#### Things to do:
1. From the cefiderocol passage, reproduce word for word the stretch that begins at the words "Cefiderocol shows high" and stops after the words "NDM, and IMP).".
2. List every carbapenemase that the cefiderocol passage names as an example of a class it is active against.

In 2021, the first cases of antibiotic resistance were reported, and as of 2022 alarming proportions of up to 50% of resistance in some cohorts have been reported. In September 2022, the German RKI reported victims of the Russian invasion of Ukraine with cefiderocol resistant surgical infections (Klebsiella species and Acinetobacter baumannii) who had been treated in Germany.

==Pharmacology==
Its structure is similar to cefepime and ceftazidime, but a chlorocatechol group at the end of the C-3 side chain further enhances its β-lactamase stability and renders it a siderophore.

This means it enters into bacterial cells by binding to iron, which is actively transported into the bacterial cells. It was the first siderophore antibiotic to be approved by the U.S. Food and Drug Administration (FDA). It bypasses the bacterial porin channels by using the bacteria's own iron-transport system for being transported in. Once within the periplasmic space, cefiderocol dissociates from the iron and binds to PBPs, inhibiting peptidoglycan cell wall synthesis.

Cefiderocol shows high stability against β-lactamases, with a broad spectrum of activity against all classes of carbapenemases, including serine-carbapenemases (class A such as KPC and class D such as OXA-48) and metallo-β-lactamases (class B such as VIM, NDM, and IMP).

An increasing number of studies are exploring the use of continuous infusion of cefiderocol, including administration via elastomeric pumps. It has been demonstrated that 6 g of cefiderocol diluted in 240 mL of saline and administered as a 24-hour continuous infusion using an elastomeric pump in the OPAT setting can achieve aggressive PK/PD targets, providing a proof of concept for its feasibility.

== In vitro activity ==
Cefiderocol utilises the iron transport system of the bacteria using the "Trojan horse" mechanism. To ensure accurate antibiotic susceptibility testing, cefiderocol requires liquid growth media with low iron levels. According to European Committee on Antimicrobial Susceptibility Testing guidelines, broth microdilution should be performed using iron-depleted Mueller-Hinton broth and specific criteria apply for reading and interpreting the results; specifically, trailing should be disregarded and a growth button of less than 1 mm or light turbidity should be considered as growth.

#### Data excerpts:
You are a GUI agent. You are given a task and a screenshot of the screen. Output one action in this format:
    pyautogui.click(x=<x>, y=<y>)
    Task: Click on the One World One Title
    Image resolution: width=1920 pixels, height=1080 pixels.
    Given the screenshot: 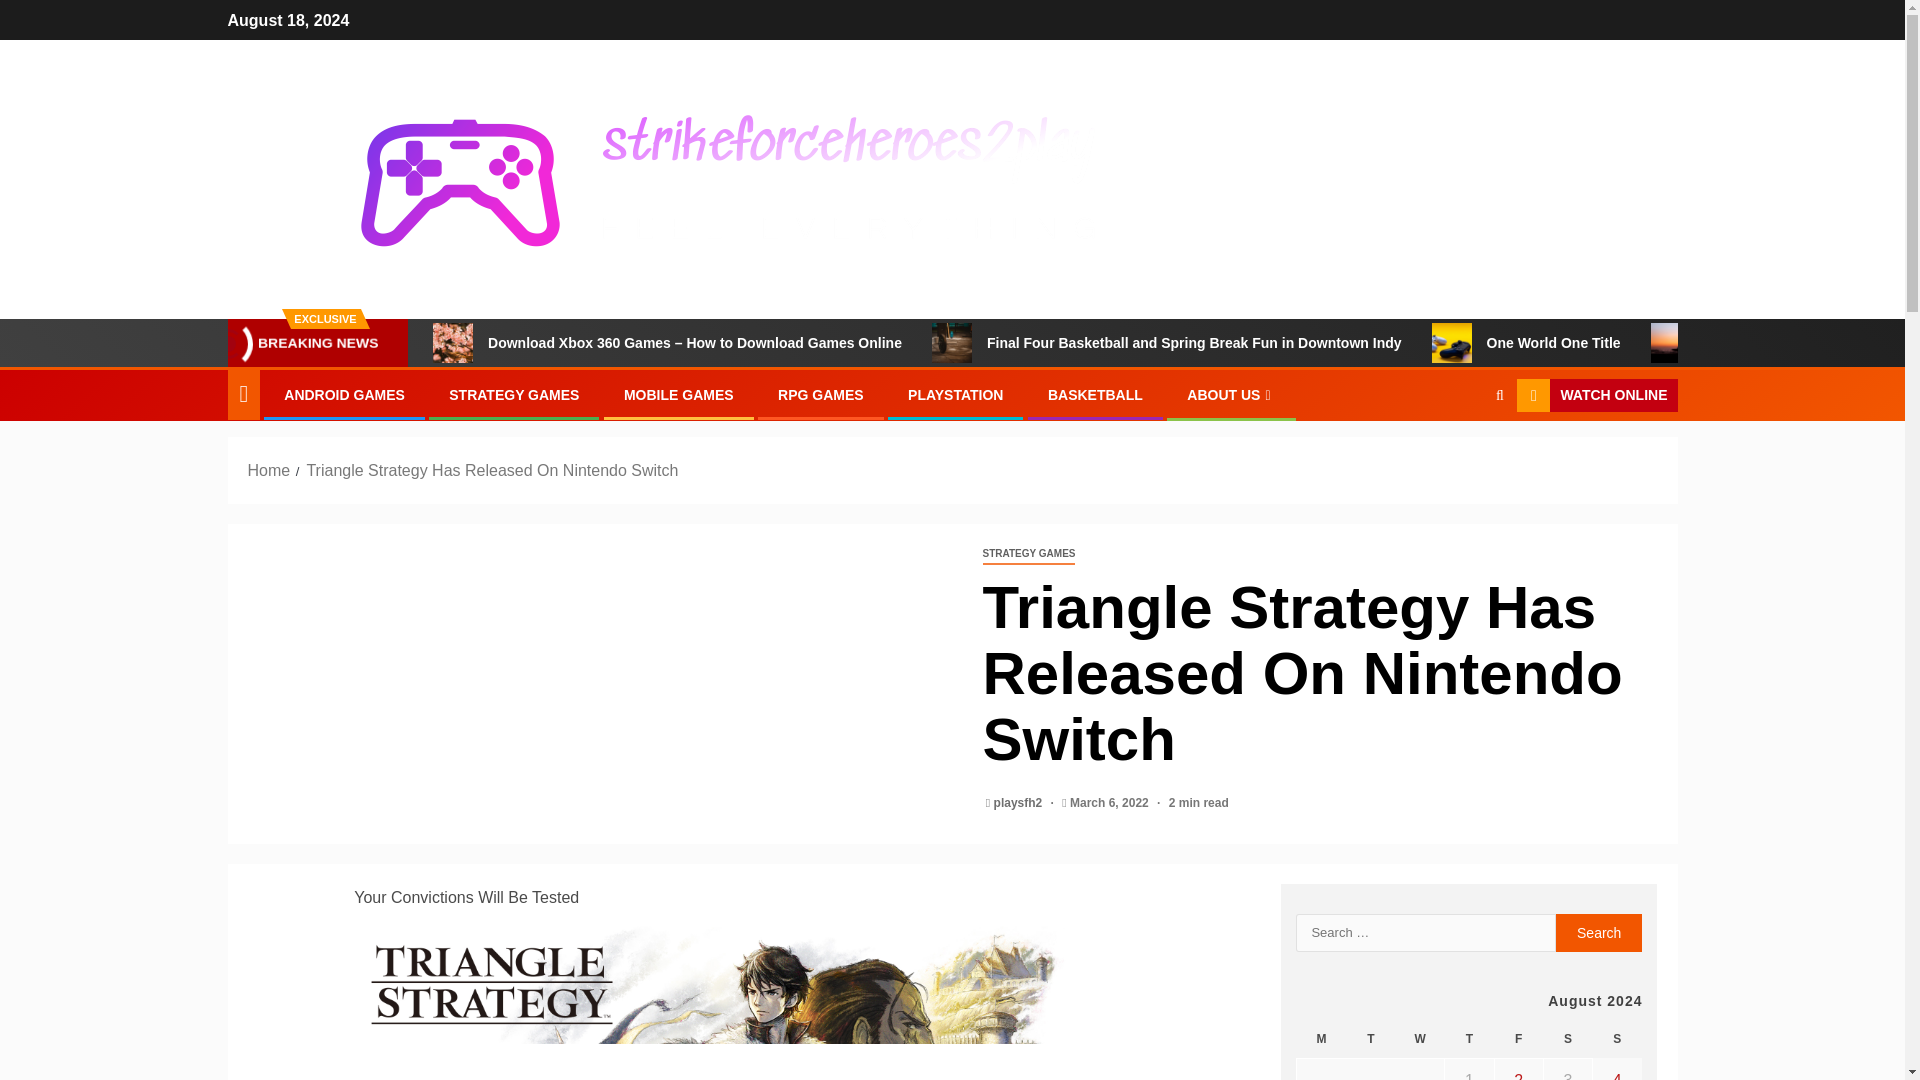 What is the action you would take?
    pyautogui.click(x=1452, y=342)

#### Expected responses:
1.
Cefiderocol shows high stability against β-lactamases, with a broad spectrum of activity against all classes of carbapenemases, including serine-carbapenemases (class A such as KPC and class D such as OXA-48) and metallo-β-lactamases (class B such as VIM, NDM, and IMP).

2. KPC, OXA-48, VIM, NDM, IMP